X_train = pd.concat([normal.sample(frac=0.8, random_state=0),\
                     abnormal.sample(frac=0.8,random_state=0)], axis=0)
X_valid = all_xray_df.loc[~all_xray_df.index.isin(X_train.index)]

X_train = shuffle(X_train)
X_valid = shuffle(X_valid)

# Data agumentation with train set

In [24]:
import os
import glob

out_path = './data/agument/'

abnormal_df =  X_train [ X_train['Label'] == 1.0 ] 

if not os.path.exists(out_path):
  os.mkdir(out_path)

  for idx,row in abnormal_df.iterrows():
      img = cv2.imread(row['path'],cv2.IMREAD_COLOR)
      fimg = cv2.flip(img,1)
      cv2.imwrite(out_path+'F'+os.path.basename(row['path']),fimg)

column_name = ['Image Index','Finding Labels','path','Label']
data_list = []
flist = glob.glob(out_path+'*.png')
for f in flist:
    path_name = f
    base_name = os.path.basename(f)
    data_list.append([base_name,'Effusion',path_name,1.0])

flip_df = pd.DataFrame(columns=column_name,data=data_list)

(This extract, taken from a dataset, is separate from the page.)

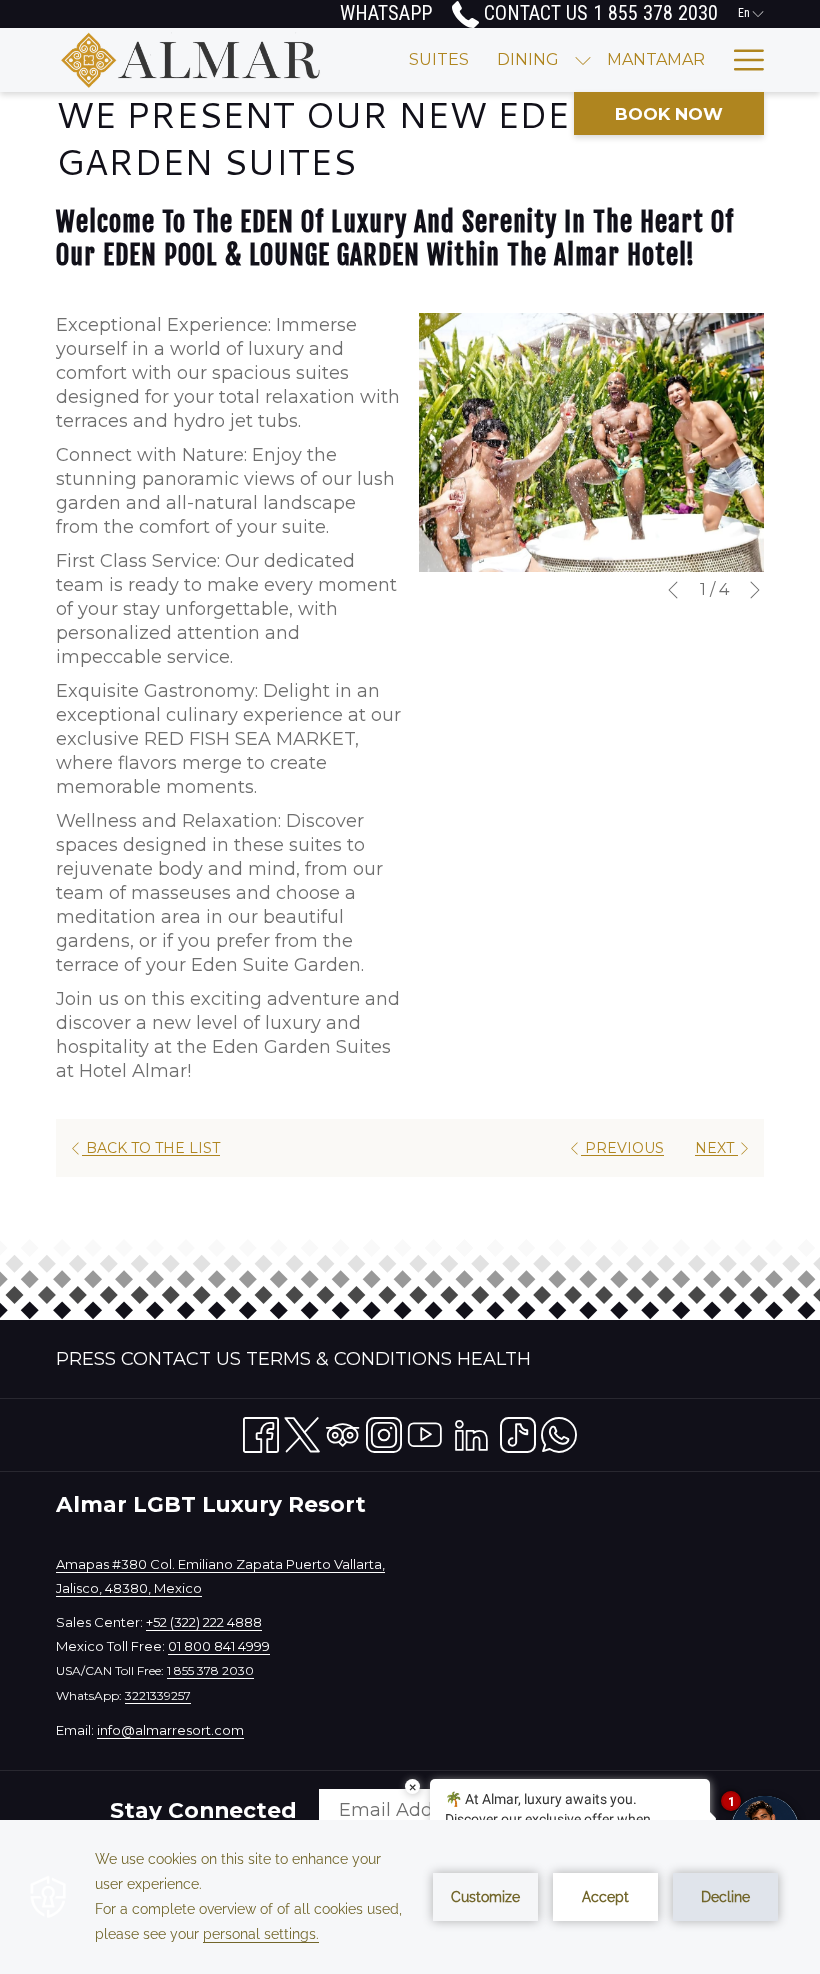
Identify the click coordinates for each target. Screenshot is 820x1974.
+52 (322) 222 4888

X_train = pd.concat([X_train,flip_df])
X_train.reset_index(inplace=True)


In [25]:
X_train.groupby('Label').size()

Label
0.0    2560
1.0    1280
dtype: int64

# Over sample

In [26]:
# Over sample
train_over = pd.concat([X_train, X_train[X_train['Label'] == 1].sample(300) ])
train_over = shuffle(train_over)

In [27]:
#train_x = X_train['path'].values
#train_y = X_train['Label'].values

train_x = train_over['path'].values
train_y = train_over['Label'].values

train_image = []
for f in train_x:
    img = cv2.imread(f,cv2.IMREAD_GRAYSCALE)
    m,s = cv2.meanStdDev(img)
    std_img = (img- m)/(1.e-6 + s)
    
    train_image.append(std_img.reshape((64,64,1)))
    
train_label = np.column_stack([1-train_y,train_y])

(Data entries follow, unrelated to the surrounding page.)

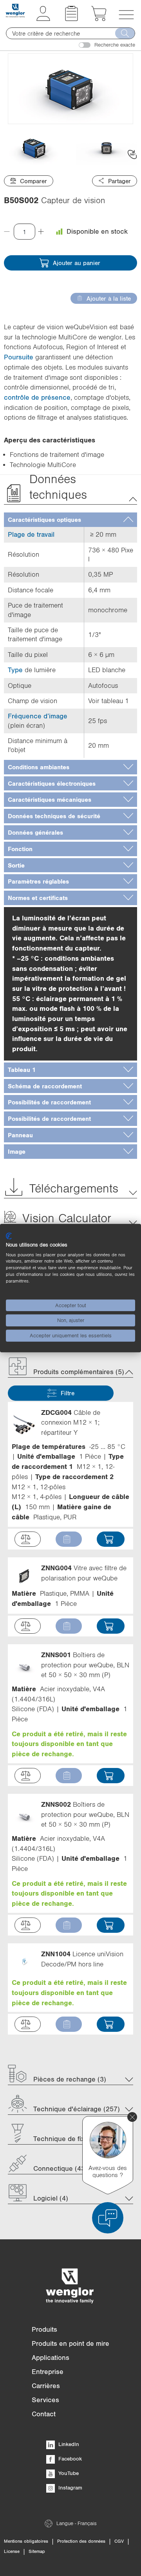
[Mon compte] (43, 18)
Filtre (67, 1393)
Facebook (69, 2458)
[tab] (70, 519)
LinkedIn (68, 2444)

valid_x = X_valid['path'].values
valid_y = X_valid['Label'].values

valid_image = []
for f in valid_x:
    img = cv2.imread(f,cv2.IMREAD_GRAYSCALE)
    m,s = cv2.meanStdDev(img)
    std_img = (img- m)/(1.e-6 + s)
    valid_image.append(std_img.reshape((64,64,1)))
    
valid_label = np.column_stack([1-valid_y,valid_y])

In [28]:
len(train_x),len(valid_x)

(4140, 800)

# CNN Model

In [29]:

tf.reset_default_graph()

images = tf.placeholder(tf.float32, [None, 64, 64, 1])
true_out = tf.placeholder(tf.float32, [ None, 2])
kprob = tf.placeholder_with_default(0.9,shape=())
train_mode = tf.placeholder_with_default(True,shape=())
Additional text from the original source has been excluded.